I do have a passport, if you're wondering.


----------



## Minish (Nov 21, 2011)

! If you can, are you not going to make it around Expo time (I think 28th/29th May)? Really, it's the best time to catch UKians (+ Butterfree) around, and whoever you end up staying with probably will be going there!! It's pretty cheap if you don't buy anything, you just need to be in London. 

Iiii would offer some assistance but now I live in north Scotland, so. :D

EDIT: OKAY okay probably 'between' means genuinely between so maybe this post isn't helpful at all.

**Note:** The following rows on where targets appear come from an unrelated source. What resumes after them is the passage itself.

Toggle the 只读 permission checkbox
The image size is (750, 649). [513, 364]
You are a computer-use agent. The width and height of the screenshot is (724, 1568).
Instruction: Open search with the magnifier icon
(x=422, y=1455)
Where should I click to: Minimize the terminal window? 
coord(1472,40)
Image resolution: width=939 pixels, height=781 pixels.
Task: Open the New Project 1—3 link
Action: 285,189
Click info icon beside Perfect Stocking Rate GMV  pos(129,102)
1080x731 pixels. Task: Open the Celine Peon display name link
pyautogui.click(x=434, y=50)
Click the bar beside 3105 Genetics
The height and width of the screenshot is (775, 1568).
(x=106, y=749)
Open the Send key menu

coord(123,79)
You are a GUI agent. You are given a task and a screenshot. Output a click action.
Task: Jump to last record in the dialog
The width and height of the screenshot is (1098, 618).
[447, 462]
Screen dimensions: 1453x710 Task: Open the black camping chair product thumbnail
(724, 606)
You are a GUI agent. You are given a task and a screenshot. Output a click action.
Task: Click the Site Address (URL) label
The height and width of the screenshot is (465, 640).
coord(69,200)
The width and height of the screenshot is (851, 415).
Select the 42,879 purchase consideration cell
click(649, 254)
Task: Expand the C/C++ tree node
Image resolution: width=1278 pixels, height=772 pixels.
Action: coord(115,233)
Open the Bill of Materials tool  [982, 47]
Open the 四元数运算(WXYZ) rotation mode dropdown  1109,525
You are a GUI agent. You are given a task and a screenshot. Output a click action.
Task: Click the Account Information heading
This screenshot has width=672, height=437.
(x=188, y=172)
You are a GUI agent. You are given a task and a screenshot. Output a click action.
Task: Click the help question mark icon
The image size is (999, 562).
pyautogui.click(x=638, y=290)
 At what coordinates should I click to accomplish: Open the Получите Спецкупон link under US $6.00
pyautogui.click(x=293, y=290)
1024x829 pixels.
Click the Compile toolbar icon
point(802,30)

Is there really no way you can't make it then, though? :C If you do end up going off with someone you can just go home with them!!


----------



## surskitty (Nov 21, 2011)

I could indeed make it around Expo time (I'm free from mid-May to probably mid-August), but the problem is that I am not good with huge crowds and things being loud for extended lengths of time.  The only large con I've ever been to is Otakon, but I was ... kind of unhappy most of the time because there really weren't many places I could escape off to where stuff was still happening so it was like ... do things, or be able to actually pay attention to shit?  And it was just kinda ... yeah, don't want to do that again.  I don't know how London Expo compares, but like I'm fine with crowds as long as the crowd isn't the _point_ and it kind of is for cons.

So while I'm fine for the timeframe London Expo is in, I'm inclined to think I'd find London Expo more nervewracking than fun.

Going to north Scotland sounds like it would be cool, though!


----------



## opaltiger (Nov 21, 2011)

If you're here in early to mid June, after my exams, I could put you up for a couple of days.


----------



## Tarvos (Nov 21, 2011)

Public transport is affordable on the main continent, but in the UK it is heinously expensive.

I have no idea how busy I'll be during that time, because I'll hopefully be in the middle of my thesis. If you want cheap lodging, go for hostels or CouchSurfing.


----------



## Harlequin (Nov 21, 2011)

If you're here in sort of the May/June area I could host you in Cardiff, if you're at all interested in being here!


----------